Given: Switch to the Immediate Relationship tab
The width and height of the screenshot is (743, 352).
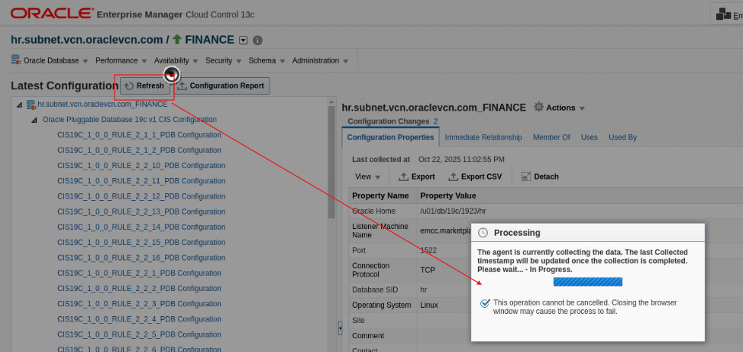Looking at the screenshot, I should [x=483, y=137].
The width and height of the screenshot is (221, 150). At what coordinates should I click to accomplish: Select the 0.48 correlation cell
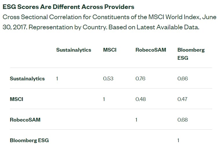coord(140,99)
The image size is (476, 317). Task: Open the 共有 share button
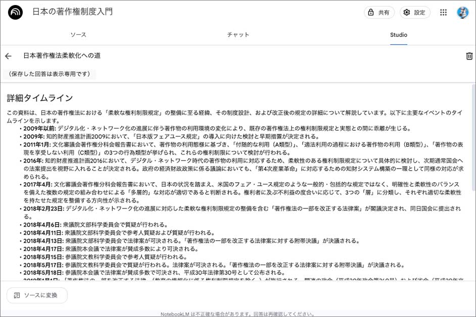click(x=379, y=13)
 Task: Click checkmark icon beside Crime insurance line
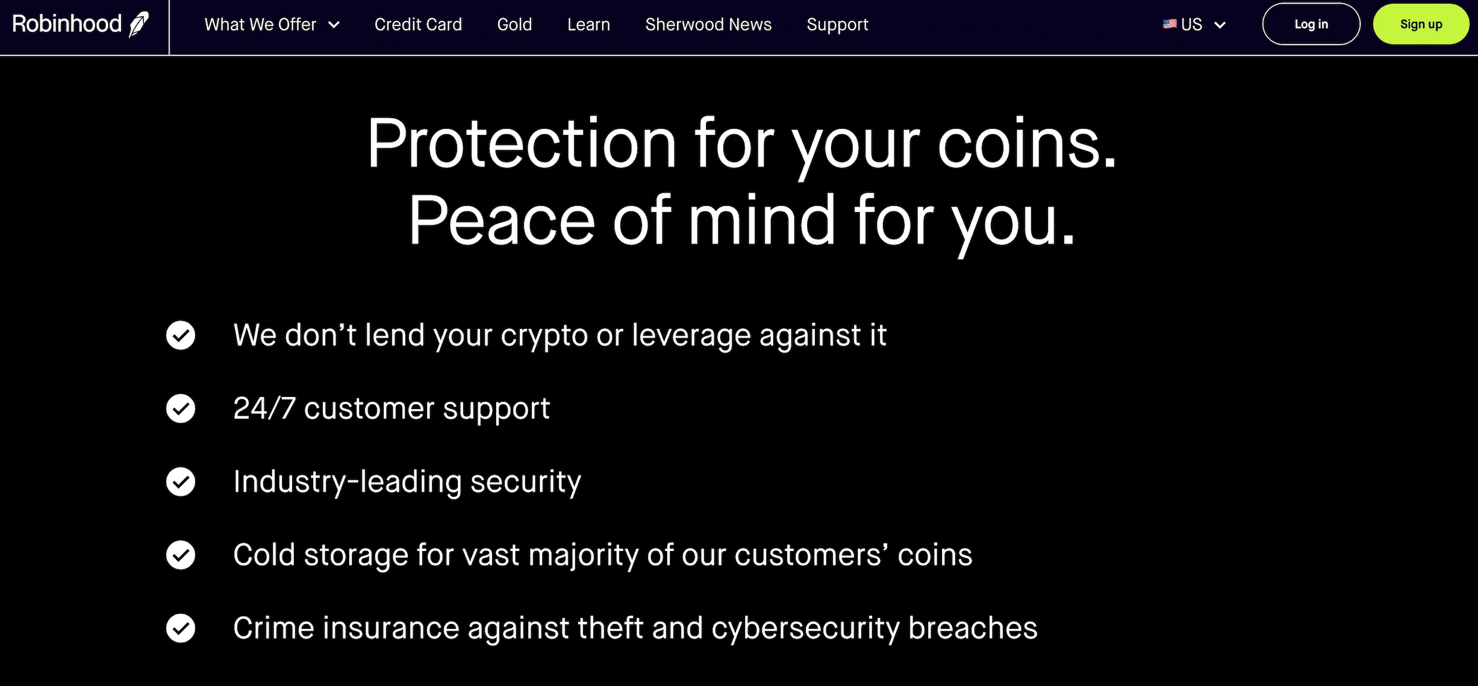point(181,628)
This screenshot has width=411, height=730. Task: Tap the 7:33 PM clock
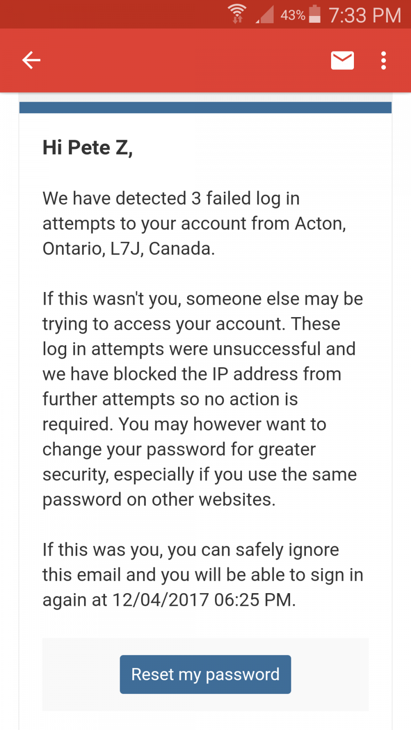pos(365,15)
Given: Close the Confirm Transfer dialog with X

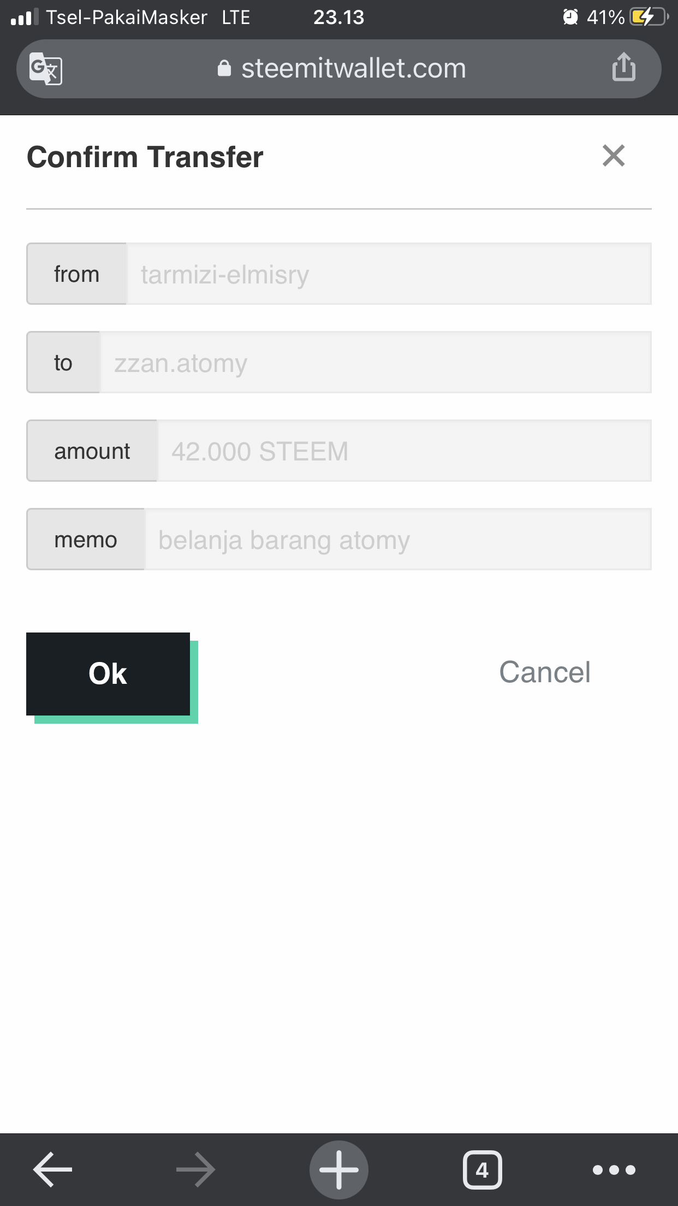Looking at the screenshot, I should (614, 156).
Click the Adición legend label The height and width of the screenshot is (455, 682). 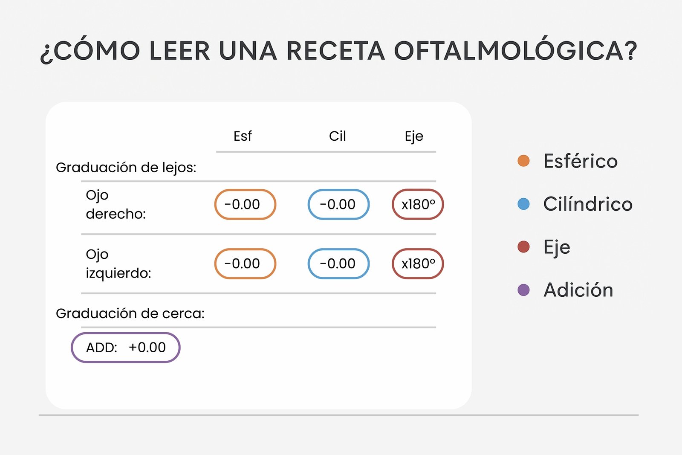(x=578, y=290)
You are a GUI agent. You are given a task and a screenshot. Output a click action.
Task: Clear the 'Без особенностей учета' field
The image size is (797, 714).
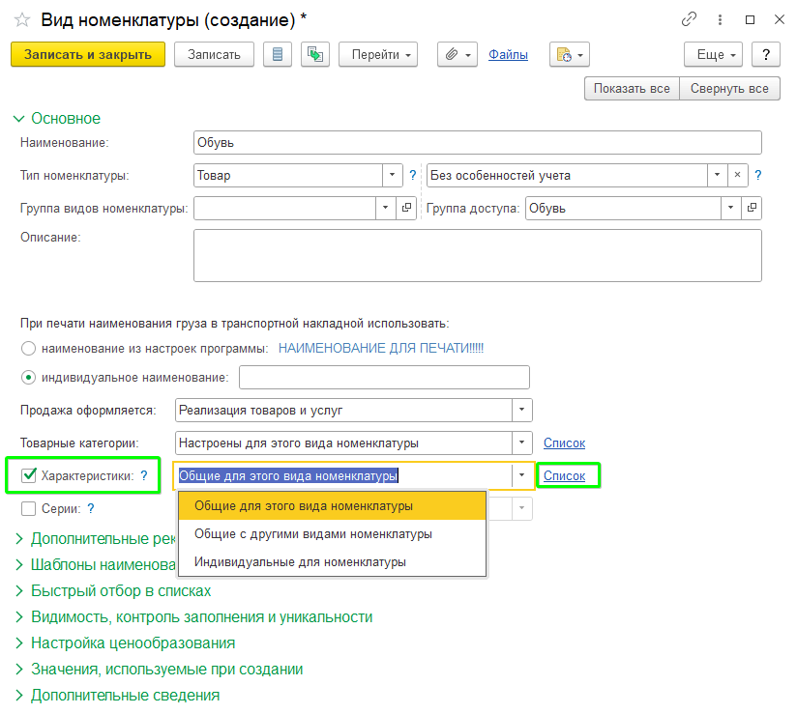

What is required:
Restate word for word the lines beginning with the one that contains "Task: Clear the" and ending with the last line of the listing; pictures stay out.

Your response:
Task: Clear the 'Без особенностей учета' field
The image size is (797, 714).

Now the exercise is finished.